According to Alisha Powell, licensed clinical social worker, “counseling for Black men and women needs to be rooted in person-centered therapy. Most don’t come into therapy wanting to be told that everything will be okay and that they shouldn’t worry,” she says. “It’s important to create a safe space for worry, fear, and problems without letting it take over the entire session. Understand that in many cases, Black men and women are told that counseling is only for people who are ‘crazy’ and if they pray enough, everything will get better.”

She goes on to say that person-centered therapy will enable the counselor to get to the real root of the problem and build the proper therapeutic relationship with his or her client. Here’s some additional advice from Powell: “Don’t try to solve everything, but be empathetic and gently normalize life struggles. Affirm and praise their decision to open up to a stranger because it is not easy. Find out what they want out of therapy and offer a short summary of what was discussed before the session ends. If you’re not familiar with the culture, don’t be afraid to ask questions in order to learn more.”
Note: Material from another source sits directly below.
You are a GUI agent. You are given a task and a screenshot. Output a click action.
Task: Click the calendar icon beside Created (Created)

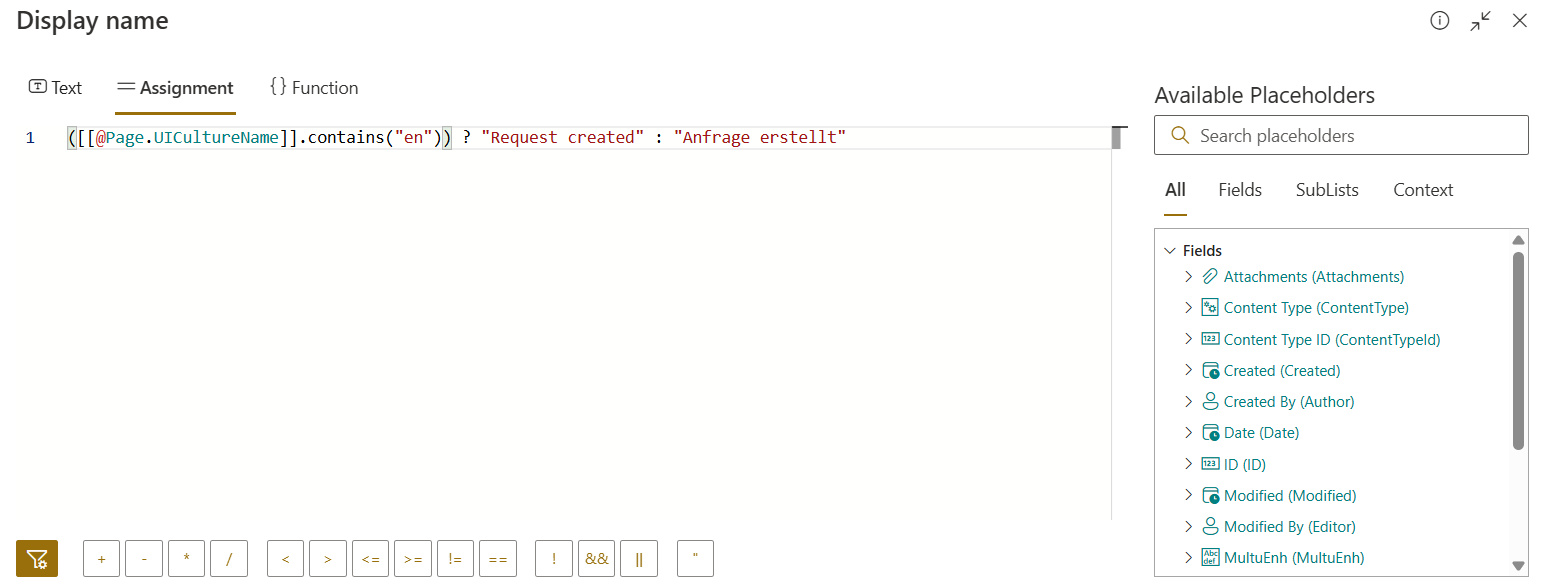click(1210, 370)

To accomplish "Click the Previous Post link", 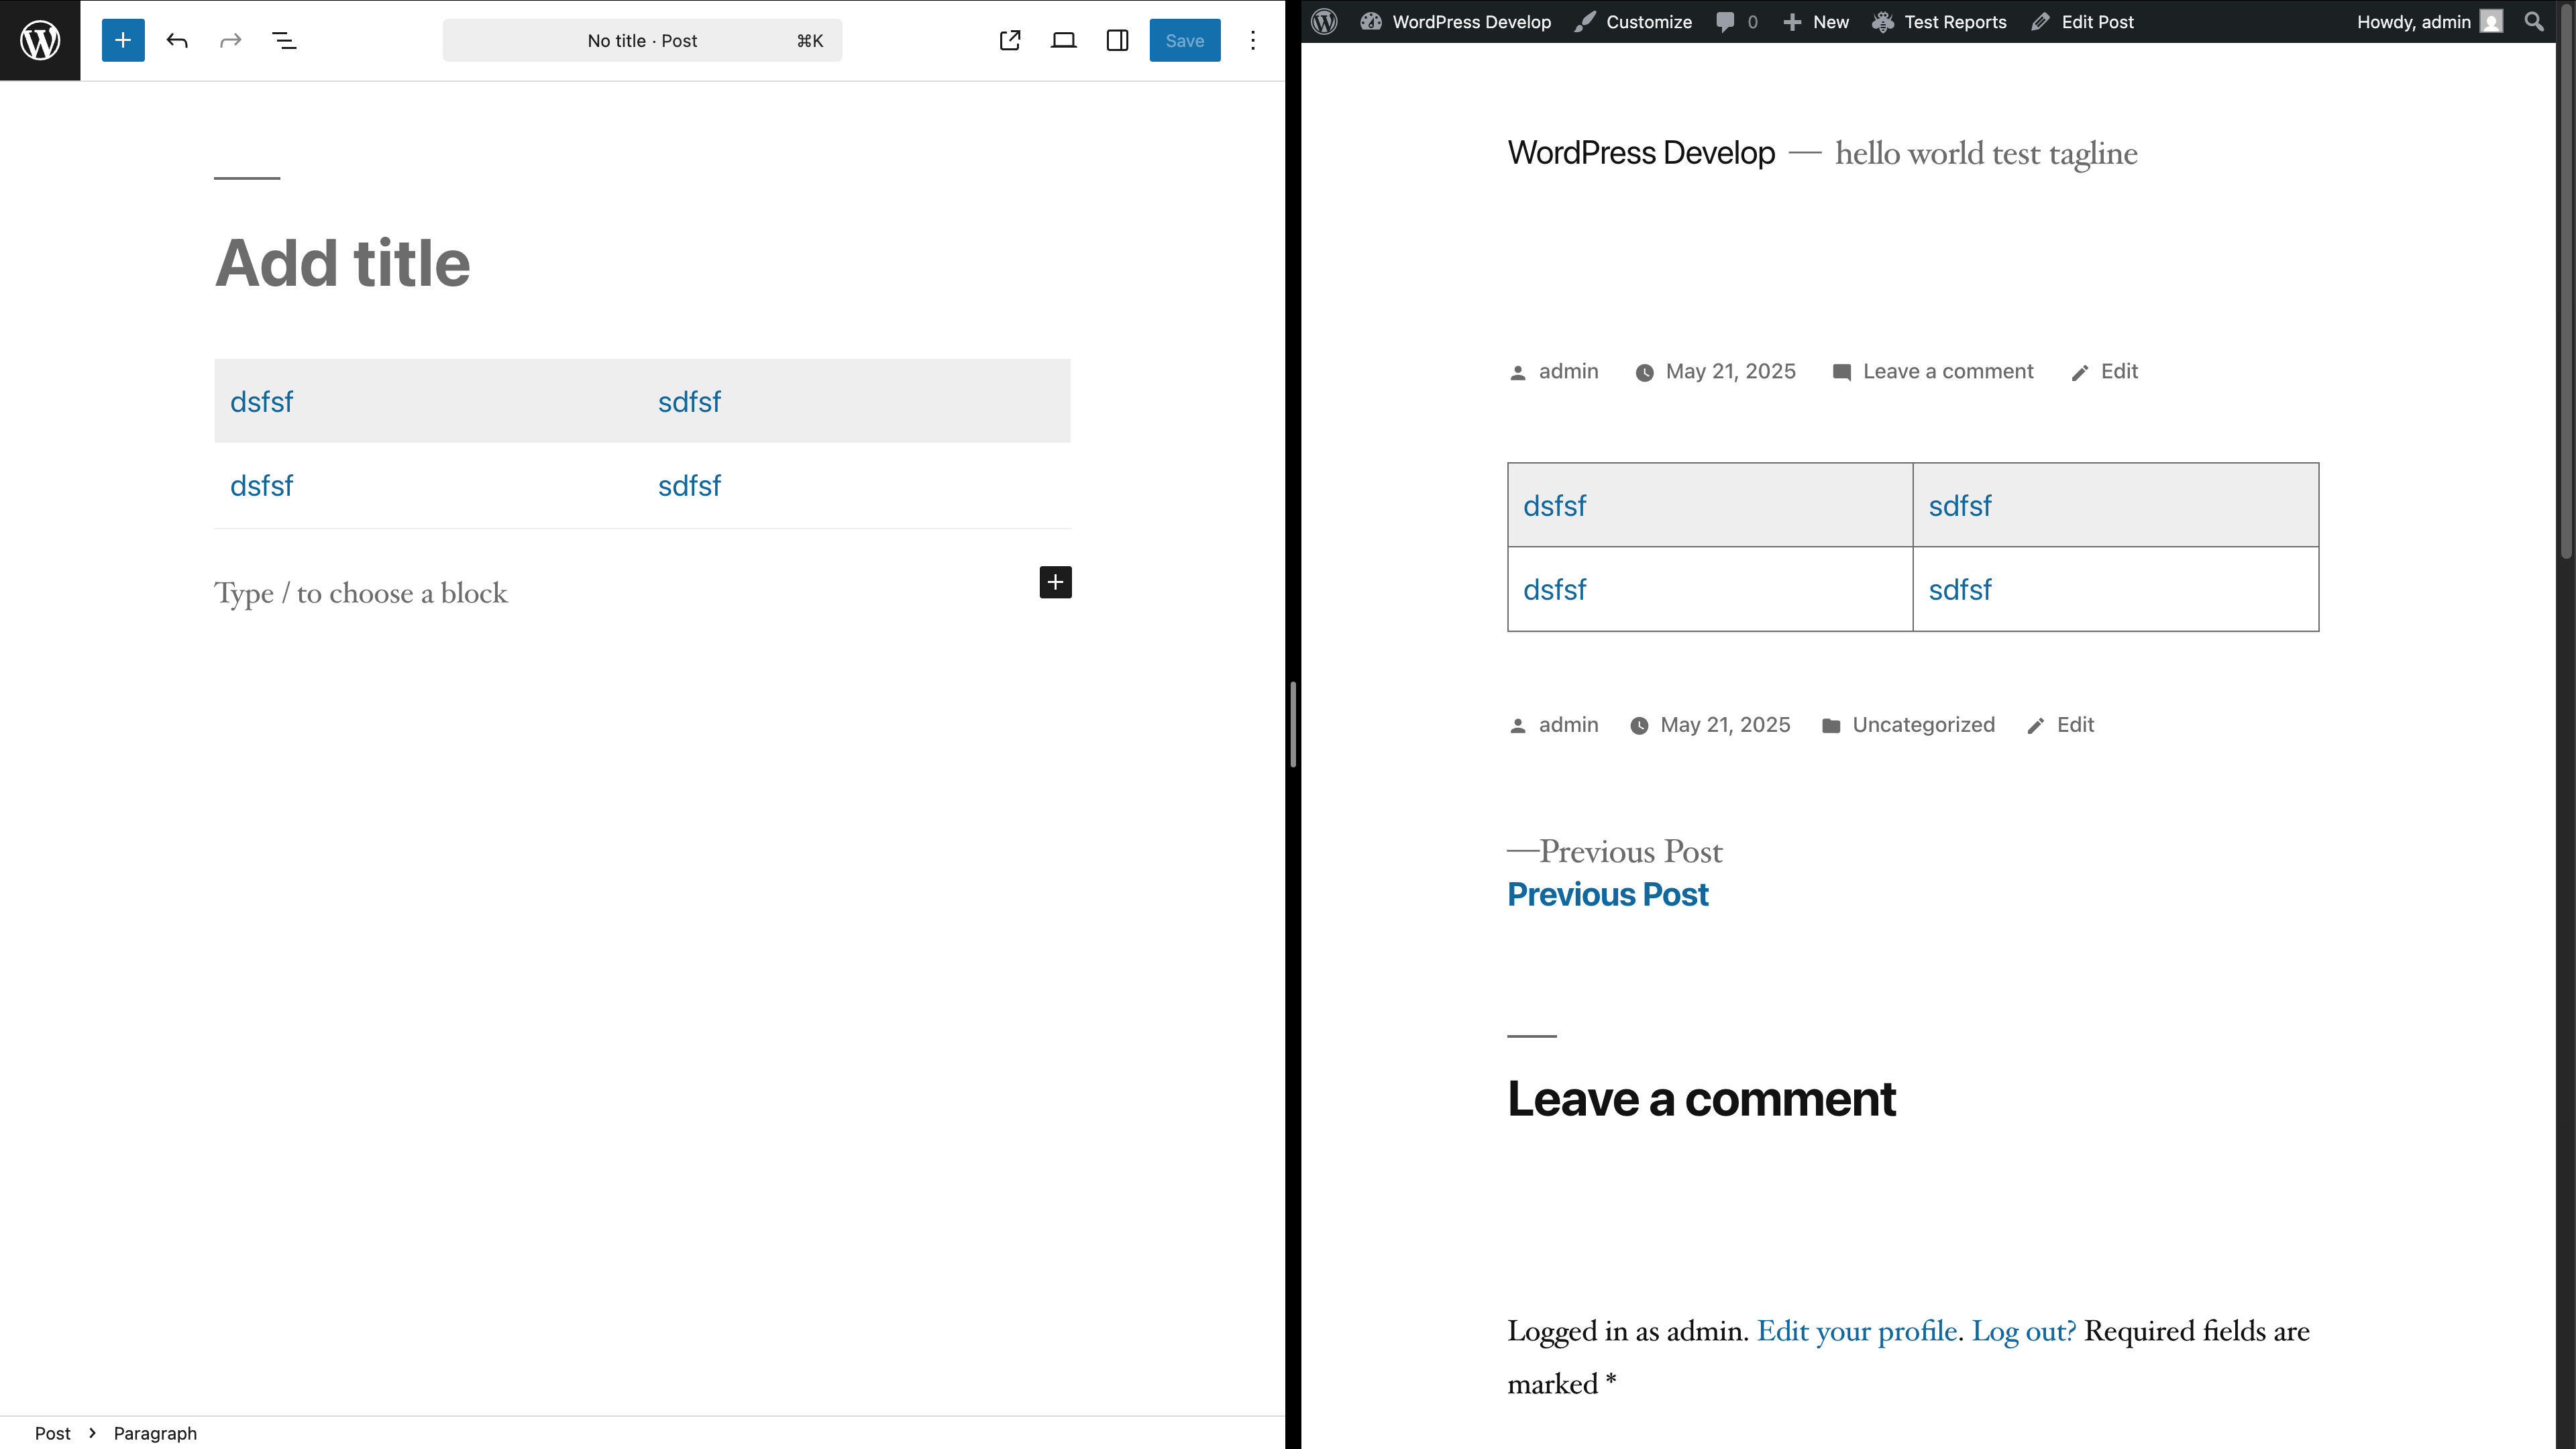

What Is Person-Centered Therapy?

You can safely assume that person-centered therapy is, well, centered around the client. In short, it is a form of talk therapy that allows patients to take the lead in each session and subsequently discover the solutions to their problems. The therapist’s role is to merely listen, offer support, and ensure the client continues to progress on their journey of self-discovery—a key to success in therapy for many Black men and women, according to Powell. Additionally, person-centered therapy is also a great option for clients who suffer with…

  • Low self-esteem
  • Abusive relationships
  • Grief
  • Depression
  • Anxiety
  • Other mental health conditions

Here’s How It Works

So, why is talk therapy—more specifically, person-center therapy—so effective? Again, the client is more or less in control of the sessions. This doesn’t just enable them to steer their therapy experience, but it empowers them to take charge of their life. Here’s how it works: the client talks about whatever they want/need to talk about. And the therapist chimes in only to move the conversation along and clarify what the client has expressed. This process of hearing yourself talk through your problems helps you better understand, address, and resolve your thoughts and feelings. Furthermore, it facilitates self-acceptance and a clear road to healing.

Person-centered therapy emerged in the 1940s, thanks to American psychologist Carl Rogers who sought to create a more supportive environment—one that allowed client and therapist to develop a more meaningful relationship. This sparked a move away from the traditional approach to therapy, whereas the therapist is leader and expert. Today, the success of person-centered therapy relies on the following conditions being fulfilled:

  • Unwavering support and positivity. The therapist should provide support and maintain a positive attitude, so as to encourage clients to make their own decisions with confidence.
  • Empathy and understanding. It’s also a person-centered therapist’s job to provide empathetic understanding, whereas they understand and accept their client’s feelings. It’s imperative this is apparent to the client as well.
  • Equal standing. Person-centered therapy is rooted in an equal client-therapist relationship—making this congruence a necessary condition for success.

Finding Success in Therapy As a Black Man or Woman

As mentioned previously, person-centered therapy is the right approach to treatment for many Black individuals because it allows them to stay in control—which is very important considering the many reservations they often have about therapy. “Black clients need to know they have the right to direct their therapeutic process, as it’s not an authoritarian arrangement where the therapist is in charge,” Keisha Wells, licensed professional counselor, explains. “The client’s voice and participation in counseling is vital.”

She goes on to suggest the following: “Therapists working with Black men and women need a solid knowledge of historical injustices and how a lack of empathy and understanding of these issues currently impact the lives of Black men and women, and can impair the therapeutic relationship. For example, understand the reluctance of Black men and women to seek therapy may be a form of distrust in healthcare, stemming from biased and inequitable treatment. Overall, being educated about the therapeutic process, as well as working with culturally-sensitive clinicians to feel safe and understood enough to be transparent, are important factors in fostering an empowering experience for Black clients in therapy.”